(EXERCISE REQUIREMENTS) Locate each line in the entries below that contains the word "height", and copy those lines.

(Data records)

****************

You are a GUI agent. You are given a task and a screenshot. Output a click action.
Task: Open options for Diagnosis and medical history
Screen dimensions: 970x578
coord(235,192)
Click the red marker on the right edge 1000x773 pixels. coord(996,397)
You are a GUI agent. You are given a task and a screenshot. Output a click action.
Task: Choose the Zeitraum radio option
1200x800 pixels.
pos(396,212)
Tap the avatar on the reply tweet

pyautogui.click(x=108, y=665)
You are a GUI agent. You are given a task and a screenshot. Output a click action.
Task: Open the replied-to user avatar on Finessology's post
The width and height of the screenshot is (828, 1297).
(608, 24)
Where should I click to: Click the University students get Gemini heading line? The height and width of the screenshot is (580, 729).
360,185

****************

(RESULT)
The width and height of the screenshot is (828, 1297).
Where should I click to: Click the University students get Gemini heading line? The height and width of the screenshot is (580, 729).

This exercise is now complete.